Health care benefits: Wal-Mart scales back
Health care benefits scaled back for future part-time Wal-Mart employees. Current full-time Wal-Mart workers will also pay more for health care benefits, particularly smokers.
NEW YORK — Wal-Mart Stores Inc., the nation's largest private employer, is scaling back health care coverage for future part-time workers while raising premiums for many of its full-time workers, particularly tobacco users.
The discounter, which employs more than 1.4 million workers, said that rising health care costs are forcing it to eliminate health care coverage for future part-time workers who work less than 24 hours a week. Many workers will also see their premiums rise, and the company will be reducing by half the amount it contributes for health care expenses that are not covered under their plan. Tobacco users will particularly be hit hard, seeing premiums increase by about 40 percent, the company said.
Greg Rossiter, a Wal-Mart spokesman, said that the decision was not in response to the new health care law but rather to the harsh realities of escalating health care costs.
"Health care costs are continuing to go up faster than anyone would like," said Rossiter. "It is a difficult decision to raise rates. But we are striking a balance between managing costs and providing quality care and coverage."

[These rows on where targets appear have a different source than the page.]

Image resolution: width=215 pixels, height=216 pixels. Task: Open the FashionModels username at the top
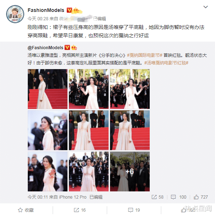pos(46,10)
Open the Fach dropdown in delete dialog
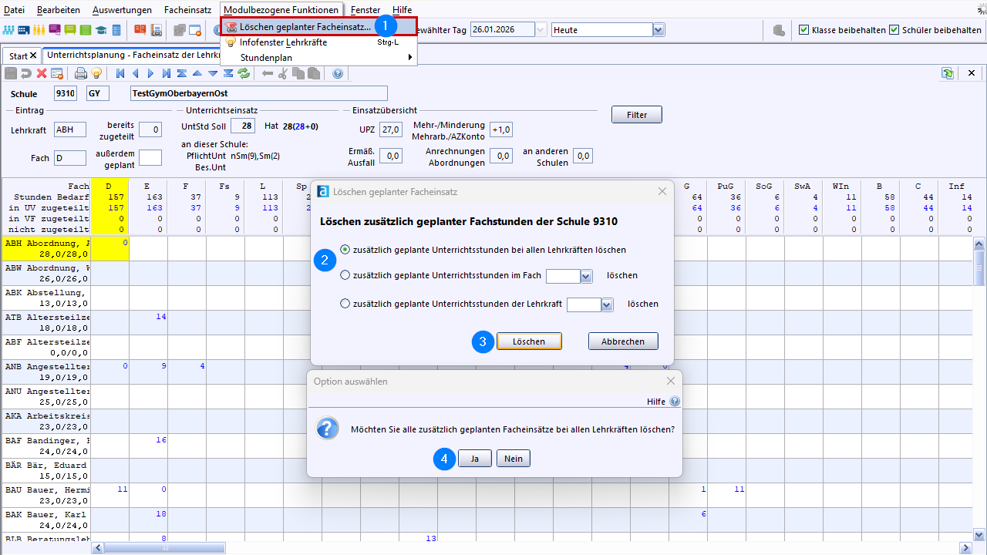Viewport: 987px width, 555px height. click(x=586, y=276)
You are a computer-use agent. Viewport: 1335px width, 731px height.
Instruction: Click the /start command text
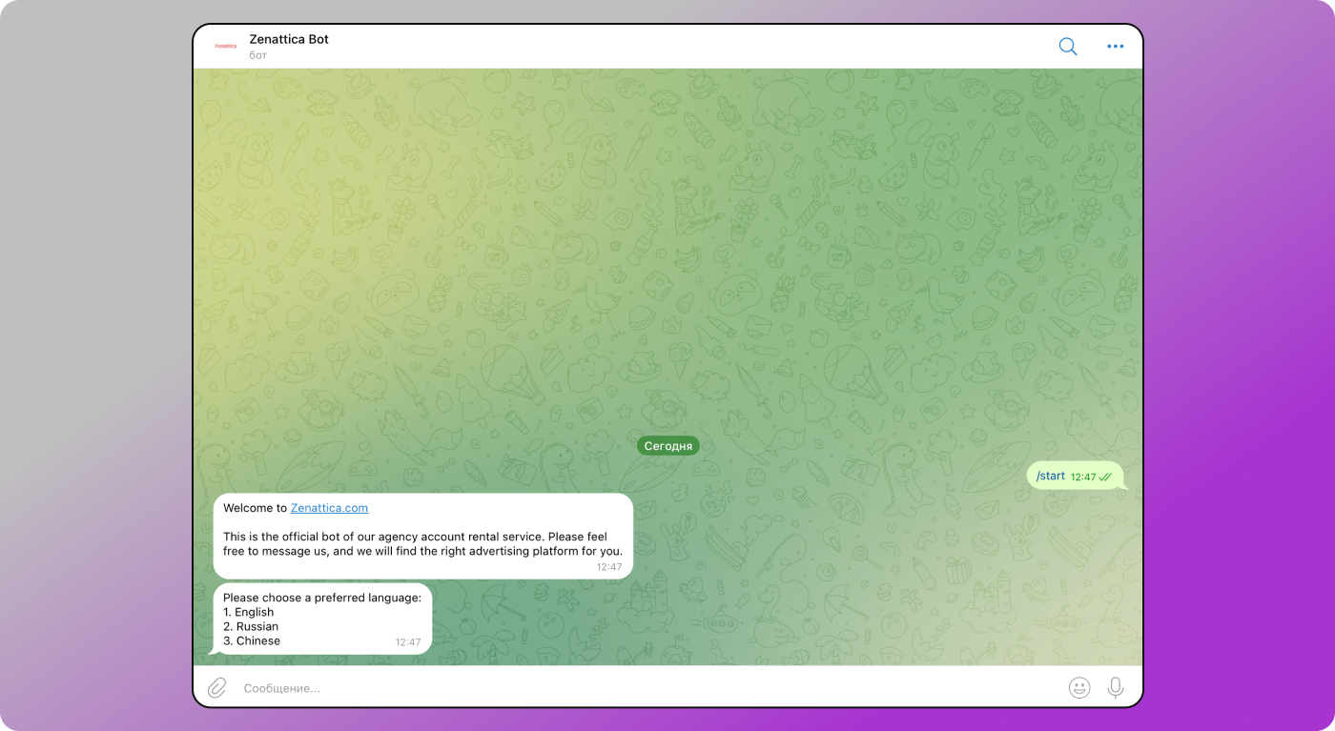click(1050, 476)
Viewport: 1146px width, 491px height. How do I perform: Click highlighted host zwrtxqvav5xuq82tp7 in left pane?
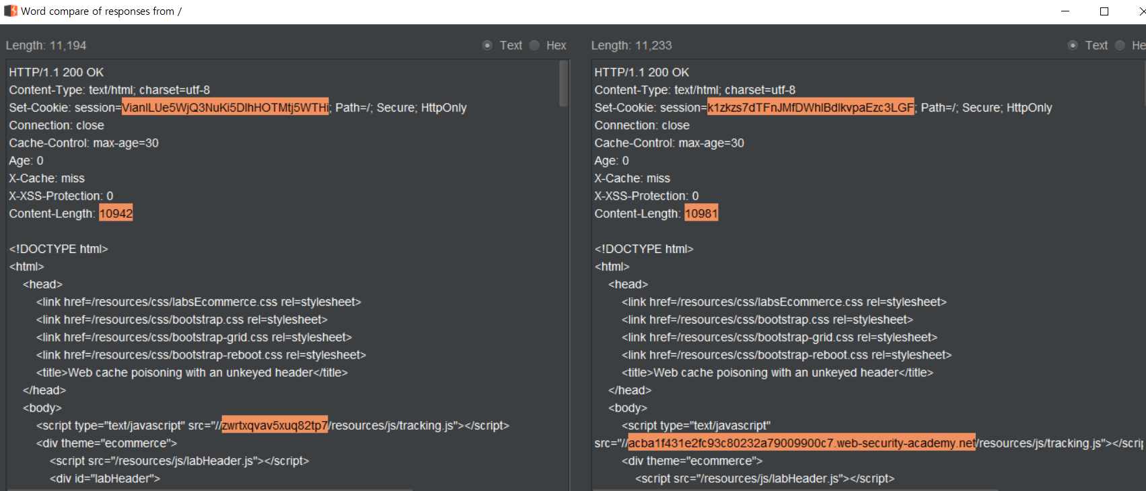point(275,426)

Rossiter said the premium increases vary by plan, but noted that for the most popular health care plan, an associate who paid $11 per pay period, will be paying $15 per pay period next year. He noted that tobacco users with a spouse would pay $141 per pay period for one plan as compared with $108 per pay period for a non-tobacco user.
Rossiter reasoned that "tobacco users consume 25 percent more health care services than non-tobacco users."
The company noted that preventative care such as annual checkups and mammograms remain fully covered. But Wal-Mart will now provide $500 for families to use for health care expenses that are not covered, down from $1,000. For individuals, Wal-Mart will contribute $250 for associates, down from $500.
Rossiter also noted that while eligibility rules for new part-time associates have changed, it will not change for current associates. For those who average 24 hours to 33 hours a week, their children will still be able to be covered. Their spouses had never been eligible.
The moves come as the discounter is working hard to reverse nine straight quarters of decreases in revenue at stores open at least a year, and may see a gain by the third quarter. Like many other retailers, Wal-Marthas been on a campaign to cut costs by having more workers on duty during peak sales times without being overstaffed during lulls. But the company's cuts on health care represent a reversal from only a few years ago when Wal-Mart, under pressure from union-backed groups, announced that it would provide health care coverage to part-time workers, including those who work less than 24 hours a week, after one year on the job. Prior to that, part-time workers had to work at Wal-Mart for two years before being eligible for coverage. It also lowered premiums and lowered co-pays for prescription drugs.
Wal-Mart, based in Bentonville, Ark., defines full-time workers as anyone who works 34 or more hours per week. Rossiter declined to say how many part-time workers it has, but he noted that a majority of its workers are still full-time employees.